Why do we need to have a look at combinatorial innovation in the context of multi-sector partnership? Is it due to today’s economy?
Ravi: What is relevant today is more ecological economics than just plain simple economics as we knew it. Ecological economics for this entire humanity to last longer, and thrive not just survive, is the intersection of economics, social inclusion and nature in society. And it needs to be built up in our minds that our planet is not a machine but a network of patterns and complexities. It’s a self-regulating living system. So, if we look at this very definition of ecological economics provided by Prof. Fritjof Capra automatically there is multi-sector model involved and therefore automatically there is multi-stakeholder involvement, and the entire economy becomes a network of different components which talk to each other. It’s like the mycelium layer under the forest where a lot of fibers connect the roots to the soil and the microorganisms in it, which then speak to each other to make the forest what it is…a beautiful place to be. And that exactly would be the result of a multi-sector/multi-stakeholder involvement in today’s economy which I believe is moving towards ecological economics more than just plain and simple financial economics.
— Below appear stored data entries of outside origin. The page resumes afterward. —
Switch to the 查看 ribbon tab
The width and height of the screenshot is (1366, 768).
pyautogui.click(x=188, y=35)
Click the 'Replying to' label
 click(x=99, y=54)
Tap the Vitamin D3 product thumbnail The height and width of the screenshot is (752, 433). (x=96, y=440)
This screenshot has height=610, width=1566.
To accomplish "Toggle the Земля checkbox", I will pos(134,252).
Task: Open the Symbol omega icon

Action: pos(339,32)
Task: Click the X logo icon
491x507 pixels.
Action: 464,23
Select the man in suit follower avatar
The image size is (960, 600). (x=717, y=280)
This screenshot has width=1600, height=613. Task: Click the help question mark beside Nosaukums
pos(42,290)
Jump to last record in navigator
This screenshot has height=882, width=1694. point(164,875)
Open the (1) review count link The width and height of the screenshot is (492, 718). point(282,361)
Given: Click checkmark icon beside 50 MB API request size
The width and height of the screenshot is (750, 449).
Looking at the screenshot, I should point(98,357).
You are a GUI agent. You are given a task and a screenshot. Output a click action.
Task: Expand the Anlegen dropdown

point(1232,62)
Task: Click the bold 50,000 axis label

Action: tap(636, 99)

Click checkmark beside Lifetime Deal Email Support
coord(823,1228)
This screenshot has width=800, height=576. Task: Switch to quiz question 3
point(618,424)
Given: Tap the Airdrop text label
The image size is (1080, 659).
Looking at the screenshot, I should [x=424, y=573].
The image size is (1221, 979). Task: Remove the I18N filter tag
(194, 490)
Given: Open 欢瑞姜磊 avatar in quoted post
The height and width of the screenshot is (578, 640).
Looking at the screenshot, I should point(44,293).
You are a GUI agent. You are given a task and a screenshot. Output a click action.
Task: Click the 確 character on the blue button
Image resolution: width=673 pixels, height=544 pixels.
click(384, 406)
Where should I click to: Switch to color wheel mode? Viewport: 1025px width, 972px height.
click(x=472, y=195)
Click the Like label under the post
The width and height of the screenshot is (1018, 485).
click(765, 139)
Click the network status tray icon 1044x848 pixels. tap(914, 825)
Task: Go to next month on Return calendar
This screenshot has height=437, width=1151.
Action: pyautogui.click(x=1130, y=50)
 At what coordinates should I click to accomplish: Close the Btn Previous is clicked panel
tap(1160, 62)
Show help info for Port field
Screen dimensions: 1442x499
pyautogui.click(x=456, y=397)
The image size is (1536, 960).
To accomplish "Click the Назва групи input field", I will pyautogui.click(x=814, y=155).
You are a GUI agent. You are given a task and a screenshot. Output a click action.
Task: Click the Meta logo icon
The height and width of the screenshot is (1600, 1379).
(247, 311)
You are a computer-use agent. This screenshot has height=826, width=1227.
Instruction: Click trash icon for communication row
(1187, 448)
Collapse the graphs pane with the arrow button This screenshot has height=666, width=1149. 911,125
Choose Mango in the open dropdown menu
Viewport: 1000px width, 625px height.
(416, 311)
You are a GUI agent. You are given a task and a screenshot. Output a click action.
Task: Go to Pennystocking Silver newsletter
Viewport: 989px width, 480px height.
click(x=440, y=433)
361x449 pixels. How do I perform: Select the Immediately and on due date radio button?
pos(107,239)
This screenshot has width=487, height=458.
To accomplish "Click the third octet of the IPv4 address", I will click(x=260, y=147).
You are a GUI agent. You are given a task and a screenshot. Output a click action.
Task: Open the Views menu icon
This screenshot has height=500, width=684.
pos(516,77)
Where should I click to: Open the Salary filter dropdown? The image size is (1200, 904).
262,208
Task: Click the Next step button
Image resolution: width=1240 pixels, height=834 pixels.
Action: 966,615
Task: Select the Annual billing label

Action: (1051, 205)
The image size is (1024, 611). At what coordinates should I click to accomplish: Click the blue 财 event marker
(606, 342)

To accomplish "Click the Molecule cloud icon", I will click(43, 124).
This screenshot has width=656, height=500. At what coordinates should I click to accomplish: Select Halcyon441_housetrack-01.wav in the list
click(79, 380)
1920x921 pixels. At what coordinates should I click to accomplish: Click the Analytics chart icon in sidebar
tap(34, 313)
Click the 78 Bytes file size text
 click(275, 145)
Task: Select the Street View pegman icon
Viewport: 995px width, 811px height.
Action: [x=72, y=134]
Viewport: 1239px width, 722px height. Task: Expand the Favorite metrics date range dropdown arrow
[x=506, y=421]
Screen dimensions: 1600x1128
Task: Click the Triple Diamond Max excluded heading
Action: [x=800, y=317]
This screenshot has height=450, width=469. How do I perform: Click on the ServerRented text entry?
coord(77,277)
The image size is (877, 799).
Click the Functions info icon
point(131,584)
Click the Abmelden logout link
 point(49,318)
Christy: Building on that, absolutely, tenets of complexity theory were coming to mind. When you were talking about ecological economics, I’m struck that what you describe are all features revealed in complex adaptive systems. This multi-stakeholder environment in which we live and work is an ecosystem, not a linear system, and as with the natural sciences we must examine and learn to function within the uncertainty in the world, the nonlinearity of the world. This means we prepare to deal with conditions of uncertainty and the unexpected and what happens when the different stakeholders are interacting in intense and intimate ways, in ways that we’ve not experienced before. I think with the complexity of the world comes the complexity of problems, and solving them requires a collective effort of individuals and institutions from all the different sectors – private sector, public sector and the social sector. Bringing government in from the beginning and really including them as a partner, a stakeholder from the very beginning to tackle and co-create new types of solutions. And of course, civil society, society as a whole, community-based organizations, not-for-profits, charitable organizations, foundations, academia have so much to contribute. So, how can we then create systemic change and sustainable solutions that are scalable in the communities that change people’s lives for the better but also make good business sense, have market-driven implications so solutions are sustainable and strengthen economies? Partnering across the sectors in a multi-sector approach means that we share both the risks and the benefits. The risk is shared and is lowered, and opportunities for successful outcomes, however, we are defining those – to pilot and scale, to see a multiplier effect – those are also increased.